6. Communication sur la page de statut ; clôture de l'incident.
7. RCA et items d'action : corrections, tests, alertes, playbooks.
11) Rapports sur les SLA/SLO
Rapports mensuels : aptyme par service/région, minutes d'inactivité, MTR, raisons.
Comparaison avec SLA : crédits/compensations, le cas échéant.
Revues trimestrielles : actualisation des seuils, distribution des synthétiques, liste des dépendances.
12) Modèles de vérification (exemple)
Vérification HTTP de l'API :- Méthode : 'GET/healthz/public' (pas de secrets).
- Timaut : 2 s, retry : 1.
- Succès : '2xx', le titre 'X-App-Version' est présent, le champ JSON 'status' : 'ok'.
- Délai> 14 jours, chaîne de validation, protocoles 'TLS 1. 2 + ', SNI correct.
- Temps de réponse ≤ 100 ms, les entrées A/AAAA sont conformes au plan, pas SERVFAIL/REFUSED.
- Webhook '/beat/{ service} 'une fois toutes les 5 minutes ; l'absence de 2 signaux consécutifs est alert L2 (tâches de fond/ETL).
13) Chèque de mise en œuvre
- Vérifications externes multi-régionales (HTTP/TCP/DNS/TLS/scripts profonds).
- Échantillons blancs de lecture/liveness pour orchestrateur.

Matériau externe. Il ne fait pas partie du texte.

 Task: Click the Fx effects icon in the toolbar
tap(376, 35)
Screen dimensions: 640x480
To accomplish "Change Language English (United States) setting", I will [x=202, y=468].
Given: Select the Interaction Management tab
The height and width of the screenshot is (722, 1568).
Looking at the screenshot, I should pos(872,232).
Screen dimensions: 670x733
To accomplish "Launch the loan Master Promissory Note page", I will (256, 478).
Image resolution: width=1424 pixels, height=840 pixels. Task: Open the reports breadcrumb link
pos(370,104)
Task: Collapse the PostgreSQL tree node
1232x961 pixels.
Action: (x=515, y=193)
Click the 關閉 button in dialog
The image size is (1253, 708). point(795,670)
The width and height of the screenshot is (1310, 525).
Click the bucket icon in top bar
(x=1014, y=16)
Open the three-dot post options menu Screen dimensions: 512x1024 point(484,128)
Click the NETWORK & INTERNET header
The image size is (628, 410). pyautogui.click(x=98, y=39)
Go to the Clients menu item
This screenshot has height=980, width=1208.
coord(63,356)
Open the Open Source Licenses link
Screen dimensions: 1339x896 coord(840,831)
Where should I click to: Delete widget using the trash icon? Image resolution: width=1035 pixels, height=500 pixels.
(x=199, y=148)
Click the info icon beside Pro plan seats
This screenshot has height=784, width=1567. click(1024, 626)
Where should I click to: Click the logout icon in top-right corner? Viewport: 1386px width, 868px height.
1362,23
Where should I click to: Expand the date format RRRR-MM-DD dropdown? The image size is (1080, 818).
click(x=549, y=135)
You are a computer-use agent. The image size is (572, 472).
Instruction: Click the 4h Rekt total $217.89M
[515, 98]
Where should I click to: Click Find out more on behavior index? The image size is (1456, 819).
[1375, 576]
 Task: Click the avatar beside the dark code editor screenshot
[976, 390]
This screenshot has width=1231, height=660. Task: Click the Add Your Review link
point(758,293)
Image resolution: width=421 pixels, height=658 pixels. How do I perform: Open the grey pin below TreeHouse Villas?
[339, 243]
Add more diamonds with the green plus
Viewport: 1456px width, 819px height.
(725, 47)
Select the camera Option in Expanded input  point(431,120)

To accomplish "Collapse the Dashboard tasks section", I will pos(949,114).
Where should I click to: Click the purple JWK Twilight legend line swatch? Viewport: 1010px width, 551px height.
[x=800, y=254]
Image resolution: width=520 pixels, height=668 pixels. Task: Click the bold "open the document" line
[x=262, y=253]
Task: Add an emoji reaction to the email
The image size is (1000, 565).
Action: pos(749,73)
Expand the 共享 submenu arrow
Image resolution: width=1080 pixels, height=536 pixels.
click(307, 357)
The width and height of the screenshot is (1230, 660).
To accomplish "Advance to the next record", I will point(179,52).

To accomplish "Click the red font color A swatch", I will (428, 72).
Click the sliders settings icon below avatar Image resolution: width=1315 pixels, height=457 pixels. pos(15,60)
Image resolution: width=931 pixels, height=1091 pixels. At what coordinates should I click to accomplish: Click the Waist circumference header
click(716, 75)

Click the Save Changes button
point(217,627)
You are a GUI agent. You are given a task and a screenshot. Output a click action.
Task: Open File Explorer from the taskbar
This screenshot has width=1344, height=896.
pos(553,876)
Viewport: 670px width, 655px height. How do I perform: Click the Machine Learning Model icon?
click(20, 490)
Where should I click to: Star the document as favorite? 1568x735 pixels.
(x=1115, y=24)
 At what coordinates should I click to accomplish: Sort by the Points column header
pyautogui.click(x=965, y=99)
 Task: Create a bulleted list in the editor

- Séparation des voies critiques/non critiques, drapeau ficha de dégradation.
- Quorum et débonds en alertes, escalade et auto-fermeture.
- Pages de statut public et interne, modèles de messages.
- Contrôles séparés et SLO pour les fournisseurs externes + failover automatique.
- Dashboards : carte, temporelle, percentiles, minutes d'inactivité, MTTR/MTBF.
- Rapports réguliers sur les SLA/SLO et les RCA post-incidents.
14) Erreurs fréquentes
Seul le ping/port sans NTTR/contenu est « vert » en cas d'indisponibilité réelle.
Un point de contrôle est la conclusion faussement positive/négative.
L'absence de contrôle TLS/DNS est une interruption soudaine due au retard/misconfigh.
Bruit superflu : alertes par échecs isolés d'une même région/type de vérification.
Aucun lien avec les modifications - il n'y a pas d'annotations des versions et des drapeaux dans les dashboards.
Les dépendances non comptabilisées - le fournisseur de paiement a chuté et le statut général « vert ».
15) Résultat
Le suivi de l'aptame n'est pas seulement « piquer l'URL ». C'est un système de contrôles synthétiques des régions réelles, des alertes raisonnables sans bruit, une communication transparente à travers les pages de statut, la prise en compte des dépendances extérieures et un rapport strict. Une surveillance d'aptame correctement construite réduit le MTTR, protège le SLA et préserve la prévisibilité de l'expérience utilisateur.